Marx distingue, portanto, dois âmbitos da vida social: o “reino da necessidade” e o “reino da liberdade”: a cada um corresponde uma forma de liberdade. Comecemos examinando mais de perto o primeiro: o reino da necessidade, que corresponde à “esfera da produção material” e, portanto, ao trabalho “determinado pela necessidade e fins exteriores”. Também existe liberdade nesta esfera, mas é uma liberdade limitada, dentro das condições impostas pela necessidade: trata-se do controle democrático, coletivo, dos seres humanos “socializados” sobre seus intercâmbios materiais — seu metabolismo — com a natureza. Em outras palavras: Marx nos falava aqui do planejamento democrático, ou seja, da proposta essencial do programa econômico socialista: a liberdade significa aqui a emancipação em relação ao poder cego das forças econômicas
— o mercado capitalista, a acumulação de capital, o fetichismo da mercadoria.

Voltando ao trecho citado do volume III de O Capital: é interessante observar que não se trata, neste texto, da “dominação” da sociedade humana sobre a natureza, mas do domínio coletivo dos intercâmbios com esta: o que um século mais tarde será um dos princípios fundadores do ecossocialismo. O trabalho continua sendo uma atividade imposta pela necessidade, em face da satisfação das necessidades materiais da sociedade, mas deixará de ser um trabalho alienado, indigno da natureza humana.

A segunda forma de liberdade, a mais radical, a mais integral, a que corresponde ao “Reino da Liberdade”, se situa além da esfera da produção material e do trabalho necessário.
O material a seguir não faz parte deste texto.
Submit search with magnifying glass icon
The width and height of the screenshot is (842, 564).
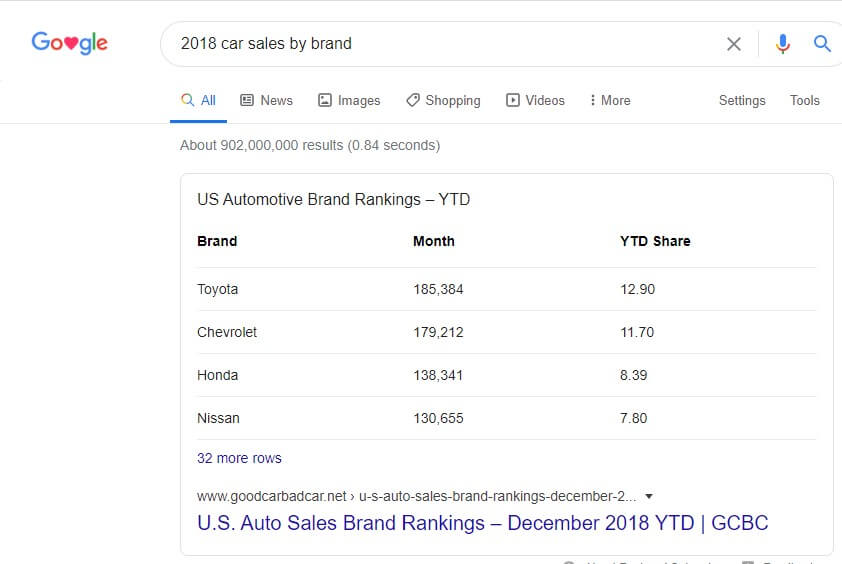pos(822,44)
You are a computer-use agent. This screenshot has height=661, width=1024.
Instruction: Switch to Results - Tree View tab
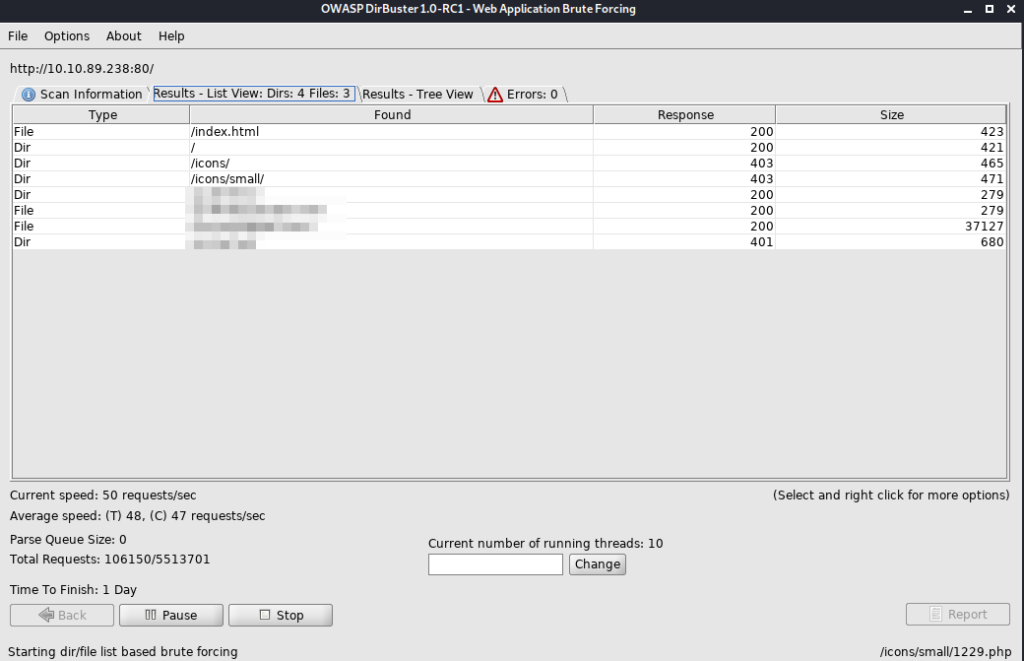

No entanto, existe entre as duas formas uma relação dialética essencial: graças a um planejamento democrático de toda a economia, poderá haver uma prioridade ao tempo livre; e reciprocamente, a máxima extensão deste último permitirá que os trabalhadores participem ativamente da vida política e da autogestão, não apenas das empresas, mas de toda a atividade econômica e social, a nível dos bairros, cidades, regiões e países. O comunismo não pode existir sem a participação de toda a população no processo de discussão e tomada de decisões democráticas, não como hoje, por meio de uma votação a cada quatro ou cinco anos, mas de forma permanente — o que não impede a delegação de poderes. Graças ao tempo livre, os indivíduos poderão assumir a gestão de sua vida coletiva, que não será mais deixada nas mãos de políticos profissionais.

O que Marx acrescenta em O Capital IIIao seu argumento de 1844 é o fato de que a autoatividade humana — o terceiro momento apresentado nos Manuscritos econômico-filosóficos — exige, para poder se expandir, tempo livre, tempo obtido pela redução das horas de trabalho “necessário”. Essa redução é, portanto, a chave
que abre a porta para o “Reino da Liberdade”, que é também o “reino do ser”. Graças a esse tempo de liberdade, os humanos poderão efetivamente desenvolver suas potencialidades intelectuais, artísticas, eróticas e lúdicas. É o oposto do universo capitalista de acumulação infinita de mercadorias cada vez menos úteis, da “expansão” produtivista e consumista sem limites e sem medida.

Conclusão: além de seus escritos referentes diretamente à natureza e sua destruição pelo “progresso” capitalista, a obra de Marx contém reflexões que têm, no nível mais profundo, um significado ecológico, por sua crítica ao produtivismo capitalista e por sua imaginação de uma sociedade onde a atividade humana é o centro da vida social, e não a acumulação obsessiva de “bens”. São indicações essenciais para o desenvolvimento de um eco-marxismo do século XXI.